Answer: write the numbers in normalized scientific notation.
0.5 = 2^{-1} = 1.000 x 2^{-1} -0.4375 = -7/16 = -0.0111 = -1.110 x 2^{-2}
Step 1: Binary point of smaller number is shifted left to match the exponent of the large number. -1.110x2^{-2} = -0.111 x 2^{-1}.
Step 2: Add the significands 1.000 + (-0.111) = 0.001.
Step 3: Normalize the sum, check for possible overflow or underflow. 0.001 x 2^{-1} = 1.000 x 2^{-4}. Overflow means the exponent is too large; underflow exponent too small.
Step 4: Round the sum to 4 bits. Not needed in this case. 1.000 x 2^{-4} = 1/2^4 = 0.0625.
Problem: Compute 1.5 + 10.0, follow the floating-point addition steps in binary. Keep 4 bits accuracy.
Again, we use decimal number multiplication in scientific notation as an example.
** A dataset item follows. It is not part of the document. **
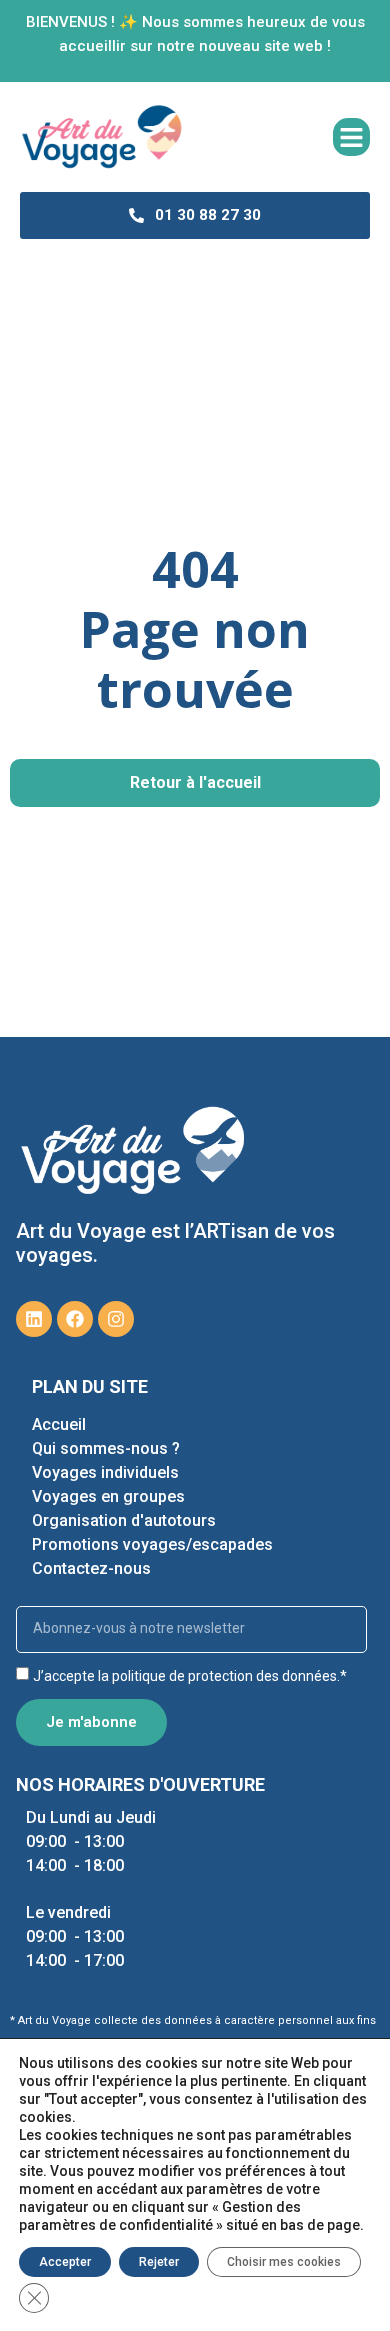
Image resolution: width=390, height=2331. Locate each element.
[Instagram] (116, 1319)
Multiply decimal numbers 1.110 x 10^{10} and 9.200 x 10^{-5}. Assume 4 digits of significand and 2 digits of the exponents.
Step 1: Addition of the exponents, so the new exponent is 10+(-5) = 5.
Step 2: Multiplication of the significands 1.110 x 9.200 = 10.21200.
Step 3: Normalize the result 10.21200 x 10^5 = 1.021200 x 10^6. Also check for overflow (exponent to large) or underflow (exponent too small).
Step 4: Rounding to 4 digits, after rounding, the result is 1.021 x 10^6.
Step 5: Compute the sign of the product. In this case, it is positive.
Example in binary. Multiplying 0.5 and -0.4375, with 4 bits for significand. 0.5 = 1.000 x 2^{-1}, -0.4375 = 1.110 x 2^{-2}.
Step 1: Adding the exponents (-1) + (-2) = -3.
Step 2: Multiplying the significands 1.000 x 1.110 = 1.110000.
Step 3: Normalize the result. 1.110000 x 2^{-3}. Already normalized.
Step 4: Rounding the product 1.110 x 2^{-3}.
Step 5: Compute the sign (+1) x (-1) = -1. So the final result is -1.110 x 2^{-3} = -0.21875.
Textbook, Computer Organization & Design, pages 225-238.